Here’s a simple plan for saving Lake Champlain: get rid of dairy farming.
Remember, that said a simple plan, not an easy one. Any plan that can be described in five words is simple.
Sadly, like most very simple ideas, this is a very bad one. To begin with, the farmers are not the villains of the Lake Champlain saga, or at least no more than anyone else is. With a few exceptions (there are always a few exceptions) dairy farmers have played by the rules and done what was asked of them. Many have done quite a bit more.
Besides, if the farms were abandoned, much of that acreage would be converted to roads, houses, shopping malls and the like, from which flows the phosphate pollution that is ruining the lake just like the phosphate pollution from cattle and crop.
Not to mention that getting rid of dairy farms is and ought to be politically impossible. Josef Stalin forced millions of independent farmers off their land. Free and decent societies do not (though they might consider eliminating the subsidies).
But there is a method in the madness of starting out with this outrageous proposal. Two methods, actually. The first is to get the Lake Champlain discussion away from the scientific jargon (though not away from the science) of TMDL’s and AAPs and phosphorus mass balance models and from the political back-and-forthing which dominates (obscures) the day-to-day political debate over the lake.
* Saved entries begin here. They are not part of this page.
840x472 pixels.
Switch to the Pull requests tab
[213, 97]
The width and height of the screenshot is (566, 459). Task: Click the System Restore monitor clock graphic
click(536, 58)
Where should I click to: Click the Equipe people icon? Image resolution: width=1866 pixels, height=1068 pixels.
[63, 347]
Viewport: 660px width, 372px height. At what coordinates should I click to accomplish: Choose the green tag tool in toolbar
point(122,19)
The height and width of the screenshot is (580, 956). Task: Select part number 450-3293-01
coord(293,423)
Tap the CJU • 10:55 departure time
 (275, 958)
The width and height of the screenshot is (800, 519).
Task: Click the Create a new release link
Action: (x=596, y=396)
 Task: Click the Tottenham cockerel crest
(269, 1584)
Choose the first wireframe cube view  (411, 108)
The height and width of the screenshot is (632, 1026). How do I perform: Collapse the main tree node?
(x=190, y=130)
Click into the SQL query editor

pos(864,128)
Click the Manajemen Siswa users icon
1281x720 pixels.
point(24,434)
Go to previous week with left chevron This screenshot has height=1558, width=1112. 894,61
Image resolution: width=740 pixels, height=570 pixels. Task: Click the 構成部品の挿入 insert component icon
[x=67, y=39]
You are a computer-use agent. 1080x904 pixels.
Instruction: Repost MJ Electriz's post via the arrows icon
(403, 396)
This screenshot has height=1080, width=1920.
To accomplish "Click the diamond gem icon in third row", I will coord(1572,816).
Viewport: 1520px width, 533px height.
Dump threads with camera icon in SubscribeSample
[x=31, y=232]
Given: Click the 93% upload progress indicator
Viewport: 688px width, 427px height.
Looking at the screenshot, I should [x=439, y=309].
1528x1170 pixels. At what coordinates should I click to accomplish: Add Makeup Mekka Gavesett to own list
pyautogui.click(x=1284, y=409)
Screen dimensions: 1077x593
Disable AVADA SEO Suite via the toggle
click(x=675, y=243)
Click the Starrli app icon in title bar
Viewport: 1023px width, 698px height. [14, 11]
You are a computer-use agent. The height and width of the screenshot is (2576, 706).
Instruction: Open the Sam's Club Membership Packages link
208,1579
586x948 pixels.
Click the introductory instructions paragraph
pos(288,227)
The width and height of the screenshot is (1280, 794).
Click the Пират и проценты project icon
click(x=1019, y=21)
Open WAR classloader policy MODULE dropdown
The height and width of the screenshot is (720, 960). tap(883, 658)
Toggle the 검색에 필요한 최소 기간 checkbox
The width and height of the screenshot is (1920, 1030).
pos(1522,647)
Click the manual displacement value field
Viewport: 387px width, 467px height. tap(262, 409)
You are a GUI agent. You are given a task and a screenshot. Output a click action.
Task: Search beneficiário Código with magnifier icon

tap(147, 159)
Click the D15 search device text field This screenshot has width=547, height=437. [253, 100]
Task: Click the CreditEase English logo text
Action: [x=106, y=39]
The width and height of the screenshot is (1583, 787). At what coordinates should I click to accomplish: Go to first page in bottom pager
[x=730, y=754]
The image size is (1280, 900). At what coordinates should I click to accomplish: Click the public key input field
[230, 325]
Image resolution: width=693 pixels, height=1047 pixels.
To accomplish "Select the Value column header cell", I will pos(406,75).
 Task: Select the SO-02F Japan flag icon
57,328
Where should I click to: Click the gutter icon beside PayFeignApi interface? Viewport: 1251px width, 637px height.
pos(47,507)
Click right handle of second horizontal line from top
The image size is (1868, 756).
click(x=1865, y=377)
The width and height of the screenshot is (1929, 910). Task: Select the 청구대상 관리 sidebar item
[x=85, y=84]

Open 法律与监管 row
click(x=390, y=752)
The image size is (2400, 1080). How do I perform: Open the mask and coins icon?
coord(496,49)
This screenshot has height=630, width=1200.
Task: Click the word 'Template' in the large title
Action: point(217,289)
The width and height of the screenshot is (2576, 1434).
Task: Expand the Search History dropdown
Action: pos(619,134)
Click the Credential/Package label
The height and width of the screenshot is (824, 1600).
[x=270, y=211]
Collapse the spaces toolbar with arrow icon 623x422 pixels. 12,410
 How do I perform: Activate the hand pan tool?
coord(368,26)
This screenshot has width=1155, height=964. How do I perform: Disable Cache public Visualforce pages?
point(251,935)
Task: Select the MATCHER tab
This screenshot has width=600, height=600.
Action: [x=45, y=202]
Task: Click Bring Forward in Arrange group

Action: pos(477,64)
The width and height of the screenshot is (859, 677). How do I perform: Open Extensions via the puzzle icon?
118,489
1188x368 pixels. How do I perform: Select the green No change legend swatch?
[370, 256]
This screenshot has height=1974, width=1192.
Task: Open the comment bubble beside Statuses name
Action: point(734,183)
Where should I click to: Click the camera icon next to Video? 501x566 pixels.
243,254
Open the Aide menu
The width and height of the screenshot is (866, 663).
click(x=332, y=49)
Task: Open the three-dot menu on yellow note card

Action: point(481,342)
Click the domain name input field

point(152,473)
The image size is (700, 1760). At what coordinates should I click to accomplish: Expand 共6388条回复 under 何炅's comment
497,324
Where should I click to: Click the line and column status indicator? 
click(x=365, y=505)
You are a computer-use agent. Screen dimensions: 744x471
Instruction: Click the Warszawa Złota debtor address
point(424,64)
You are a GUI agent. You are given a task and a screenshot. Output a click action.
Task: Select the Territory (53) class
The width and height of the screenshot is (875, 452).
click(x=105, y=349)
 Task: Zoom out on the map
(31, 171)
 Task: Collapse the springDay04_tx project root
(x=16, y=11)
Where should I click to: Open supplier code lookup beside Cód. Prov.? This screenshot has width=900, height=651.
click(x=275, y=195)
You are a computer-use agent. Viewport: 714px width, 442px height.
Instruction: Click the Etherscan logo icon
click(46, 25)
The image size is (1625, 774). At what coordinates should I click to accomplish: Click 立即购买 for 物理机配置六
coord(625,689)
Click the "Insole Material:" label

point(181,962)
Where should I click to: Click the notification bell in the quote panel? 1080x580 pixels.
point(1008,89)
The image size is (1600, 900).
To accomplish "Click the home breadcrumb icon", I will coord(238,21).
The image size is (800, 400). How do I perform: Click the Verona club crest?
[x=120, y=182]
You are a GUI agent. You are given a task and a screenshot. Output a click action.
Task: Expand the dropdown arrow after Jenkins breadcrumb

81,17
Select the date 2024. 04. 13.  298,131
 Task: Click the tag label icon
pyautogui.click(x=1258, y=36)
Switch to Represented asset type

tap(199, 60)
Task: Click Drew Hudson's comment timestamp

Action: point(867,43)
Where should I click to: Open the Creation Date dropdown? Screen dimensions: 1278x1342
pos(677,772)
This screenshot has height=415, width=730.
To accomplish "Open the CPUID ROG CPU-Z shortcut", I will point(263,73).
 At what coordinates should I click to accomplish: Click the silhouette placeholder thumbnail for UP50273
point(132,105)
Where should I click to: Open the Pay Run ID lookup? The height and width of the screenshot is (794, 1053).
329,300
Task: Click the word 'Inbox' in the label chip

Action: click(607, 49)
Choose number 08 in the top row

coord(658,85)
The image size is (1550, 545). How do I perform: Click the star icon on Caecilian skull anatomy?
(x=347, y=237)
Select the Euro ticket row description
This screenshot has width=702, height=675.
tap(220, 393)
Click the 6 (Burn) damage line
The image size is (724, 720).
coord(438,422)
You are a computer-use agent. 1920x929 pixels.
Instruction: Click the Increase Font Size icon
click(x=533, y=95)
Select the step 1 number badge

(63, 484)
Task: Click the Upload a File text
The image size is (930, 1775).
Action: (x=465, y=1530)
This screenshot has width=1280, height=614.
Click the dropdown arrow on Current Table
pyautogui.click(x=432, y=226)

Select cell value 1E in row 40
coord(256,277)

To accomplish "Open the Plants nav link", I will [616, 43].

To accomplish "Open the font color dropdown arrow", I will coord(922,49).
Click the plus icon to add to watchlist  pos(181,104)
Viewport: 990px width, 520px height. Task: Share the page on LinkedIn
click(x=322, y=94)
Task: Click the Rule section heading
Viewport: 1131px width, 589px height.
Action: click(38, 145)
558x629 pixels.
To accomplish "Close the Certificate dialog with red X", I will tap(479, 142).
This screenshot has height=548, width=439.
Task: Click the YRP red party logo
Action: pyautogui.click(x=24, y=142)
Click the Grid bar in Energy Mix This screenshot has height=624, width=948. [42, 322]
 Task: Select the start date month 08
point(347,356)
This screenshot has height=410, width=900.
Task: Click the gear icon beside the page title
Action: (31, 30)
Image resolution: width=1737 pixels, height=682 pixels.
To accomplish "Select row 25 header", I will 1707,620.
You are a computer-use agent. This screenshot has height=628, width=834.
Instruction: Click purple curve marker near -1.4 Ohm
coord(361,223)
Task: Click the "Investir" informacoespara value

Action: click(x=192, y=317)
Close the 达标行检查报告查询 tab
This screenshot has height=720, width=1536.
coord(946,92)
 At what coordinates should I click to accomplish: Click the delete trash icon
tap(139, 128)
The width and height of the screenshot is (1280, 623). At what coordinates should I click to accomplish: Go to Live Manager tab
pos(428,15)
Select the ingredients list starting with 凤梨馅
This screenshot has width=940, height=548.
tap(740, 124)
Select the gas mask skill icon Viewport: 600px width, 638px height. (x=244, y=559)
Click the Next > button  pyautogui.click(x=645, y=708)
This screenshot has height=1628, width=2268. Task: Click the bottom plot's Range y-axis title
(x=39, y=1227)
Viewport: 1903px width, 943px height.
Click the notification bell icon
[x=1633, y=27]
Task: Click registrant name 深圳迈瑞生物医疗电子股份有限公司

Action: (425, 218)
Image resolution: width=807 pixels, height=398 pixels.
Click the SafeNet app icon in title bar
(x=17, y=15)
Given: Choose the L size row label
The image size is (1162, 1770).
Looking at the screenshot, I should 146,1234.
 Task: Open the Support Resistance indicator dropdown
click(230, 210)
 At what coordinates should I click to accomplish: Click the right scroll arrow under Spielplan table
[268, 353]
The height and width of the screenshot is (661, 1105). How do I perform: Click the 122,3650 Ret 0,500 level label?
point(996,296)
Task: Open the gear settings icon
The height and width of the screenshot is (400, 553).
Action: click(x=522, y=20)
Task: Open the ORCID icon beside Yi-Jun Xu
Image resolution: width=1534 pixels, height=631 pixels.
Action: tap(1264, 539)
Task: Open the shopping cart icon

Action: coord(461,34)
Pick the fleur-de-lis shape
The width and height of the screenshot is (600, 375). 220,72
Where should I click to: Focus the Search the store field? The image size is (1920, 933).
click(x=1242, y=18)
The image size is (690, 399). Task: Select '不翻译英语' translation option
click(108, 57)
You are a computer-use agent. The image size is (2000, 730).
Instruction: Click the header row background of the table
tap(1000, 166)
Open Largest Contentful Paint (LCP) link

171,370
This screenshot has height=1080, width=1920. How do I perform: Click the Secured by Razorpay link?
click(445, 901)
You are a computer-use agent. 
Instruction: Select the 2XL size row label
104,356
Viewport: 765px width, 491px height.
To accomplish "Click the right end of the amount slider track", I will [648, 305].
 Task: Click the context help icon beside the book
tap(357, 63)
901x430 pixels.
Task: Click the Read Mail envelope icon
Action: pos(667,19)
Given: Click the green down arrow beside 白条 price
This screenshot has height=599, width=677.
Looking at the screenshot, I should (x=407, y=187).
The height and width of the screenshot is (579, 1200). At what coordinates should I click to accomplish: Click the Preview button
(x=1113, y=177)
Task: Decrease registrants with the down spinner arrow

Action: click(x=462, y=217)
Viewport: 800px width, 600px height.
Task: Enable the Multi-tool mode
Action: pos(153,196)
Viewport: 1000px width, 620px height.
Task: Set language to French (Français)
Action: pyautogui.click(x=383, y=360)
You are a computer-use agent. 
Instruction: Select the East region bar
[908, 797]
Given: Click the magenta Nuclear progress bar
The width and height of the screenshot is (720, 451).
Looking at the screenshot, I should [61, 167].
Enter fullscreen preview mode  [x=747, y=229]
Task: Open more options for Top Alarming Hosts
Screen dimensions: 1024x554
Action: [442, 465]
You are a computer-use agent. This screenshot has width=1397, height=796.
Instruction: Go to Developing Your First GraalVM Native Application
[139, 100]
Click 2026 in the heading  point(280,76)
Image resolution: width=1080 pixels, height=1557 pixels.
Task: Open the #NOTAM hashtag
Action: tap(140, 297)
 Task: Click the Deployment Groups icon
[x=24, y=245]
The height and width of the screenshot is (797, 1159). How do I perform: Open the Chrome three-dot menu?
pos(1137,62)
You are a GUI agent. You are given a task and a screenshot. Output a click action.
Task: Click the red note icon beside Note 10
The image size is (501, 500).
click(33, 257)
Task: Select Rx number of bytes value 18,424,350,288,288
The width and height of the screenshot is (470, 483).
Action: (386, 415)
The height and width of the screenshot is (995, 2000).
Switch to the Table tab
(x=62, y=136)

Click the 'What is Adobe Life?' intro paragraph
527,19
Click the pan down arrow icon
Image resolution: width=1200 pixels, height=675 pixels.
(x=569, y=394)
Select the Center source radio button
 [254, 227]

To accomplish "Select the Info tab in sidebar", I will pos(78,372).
The second is to point out how dismal the lake’s prospects are. Even were it to be entirely implemented (and it is already running into opposition), Gov. Peter Shumlin’s $6.7 million plan to clean up Champlain might be too little, too late.
Perhaps not for the whole lake. No matter how well or poorly human beings control what flows into it, there will be 490 square miles of fresh water between Vermont, New York State, and Quebec. Most of it will remain delightful to sail on and full of lake trout and other sport fish to catch (unless they are displaced by Asian carp and other invaders from the Great Lakes or elsewhere, but that’s a completely different subject).
But for some bays and inlets, even extreme measures may not reverse the phosphorus infiltration that has turned parts of the lake into fields of blue-green algae.
Because when all the scientific jargon and political back-and-forthing are done, though “Vermont has taken many important actions” to reduce phosphorus pollution in the lake, “phosphorus levels … are above the allowable standards,” according to an Environmental Protection Agency document of last year.
As bureaucratic documents tend to do, this one might have skirted an unpleasant truth. As the Lake Champlain Committee sees it, despite all those “important actions” and the millions of dollars they entailed, “the amount of phosphorus in the lake has not changed in most places and appears to be increasing in some lake segments.”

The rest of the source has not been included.